Il est donc étrange de penser que l’imagination architecturale d’Africains non encore colonisés comme Egbo Young a dû s’arrêter de manière inexplicable : c’est du moins ce que laissent entendre les écrits ultérieurs sur l’architecture moderne au Nigéria (ou dans toute autre région africaine, sauf exception) lorsqu’ils déduisent qu’elle s’est construite sur une tabula rasa. La genèse de cette façon d’écrire l’histoire se reconstitue sans peine : elle repose sur la supposition tacite qu’il ne pouvait y avoir d’autonomie africaine au cœur de l’hégémonie de la subjectivité coloniale et que, par conséquent, les Africains sont rarement mis en scène comme des agents de conception, en dehors de quelques rares consommateurs appartenant à une élite. Dans l’histoire des colonies – et lors de l’indépendance, au début de la période postcoloniale –, l’architecture identifiée comme moderne est donc considérée comme un produit de l’imagination européenne, et parfois américaine. Ce n’est que dans l’histoire postcoloniale que l’on attribue à l’occasion sa réalisation aux Africains, mais, même dans ce cas, seuls sont crédités les nationalistes qui, paradoxalement, ont déployé une architecture européenne moderne pour incarner l’émancipation.

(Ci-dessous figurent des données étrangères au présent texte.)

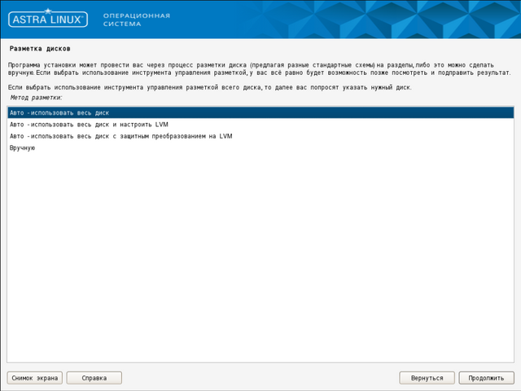Take a screenshot with 'Снимок экрана'

[x=34, y=378]
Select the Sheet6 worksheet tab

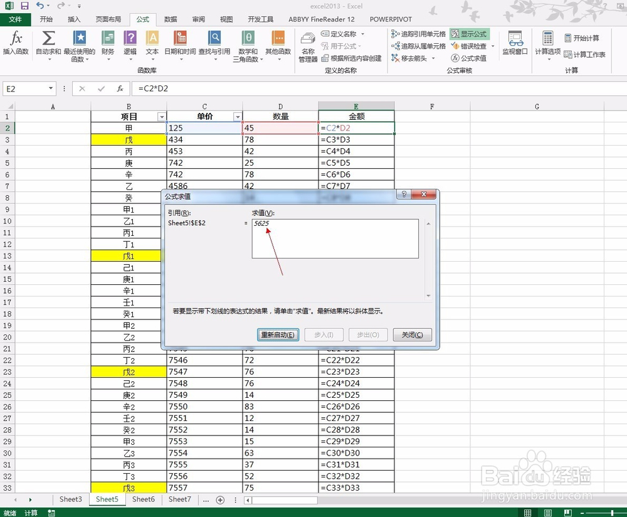pos(143,499)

Pourtant, même sous la domination britannique (de 1901 à 1960), les nigériens ont réellement œuvré à la conception de futurs architecturaux. Prenons par exemple deux portes construites à la fin des années 1930, à 25 kilomètres l’une de l’autre dans le sud du Nigeria (images ci-dessus) : il est pratiquement impossible de les comparer sans percevoir comme moderne la porte de gauche. Celle-ci a été réalisée par un bâtisseur africain, Michael Nguko, dans la ville d’Enugwu Ukwu, alors que le modernisme en était encore à ses débuts en Europe, en Amérique du Nord et en Russie. Et pourtant, comme nous associons souvent l’architecture des premiers temps du modernisme à l’esthétique légère et minimaliste du Style International, nous pourrions interpréter à tort cette porte africaine – une structure en pierre apparemment massive – comme n’étant pas du tout moderne. Or, sa modernité est attestée par une utilisation des matériaux unique dans ce contexte : la pierre sert de revêtement et le béton apparaît sous forme d’un assemblage de formes minces et planes dont la vue d’ensemble agit comme un trompe l’œil, donnant l’impression que la structure est solide, alors qu’en réalité elle est creuse. De plus, les joints en mortier de calcaire accentués produisent un effet de légèreté et de dentelle, dématérialisant le poids même de la pierre brute. Mais cette utilisation inédite de la pierre comme revêtement ne fait qu’ajouter à la stratification radicale des plaques de béton – une technique que Nguko applique encore plus clairement dans un portail similaire à Nimo (image ci-dessous), à cinq kilomètres d’Enugwu Ukwu, en mettant en valeur l’aspect lisse du béton par des courbes gracieuses et unidimensionnelles. Par contraste, la porte à Nnewi illustre des techniques de construction traditionnelles : une structure en adobe au toit de chaume, des portes en bois sculpté et des motifs muraux évoquant la fluidité matérielle de l’argile. Les réalisations de Nguko offrent ainsi un exemple tangible de l’architecture moderne conçue par les Africains au Nigéria dans les années 1920 (quand des bâtiments de ce style sont apparus pour la première fois dans la région) – preuve que l’histoire du modernisme africain commence bien avant la période postcoloniale et, par conséquent, y contribue.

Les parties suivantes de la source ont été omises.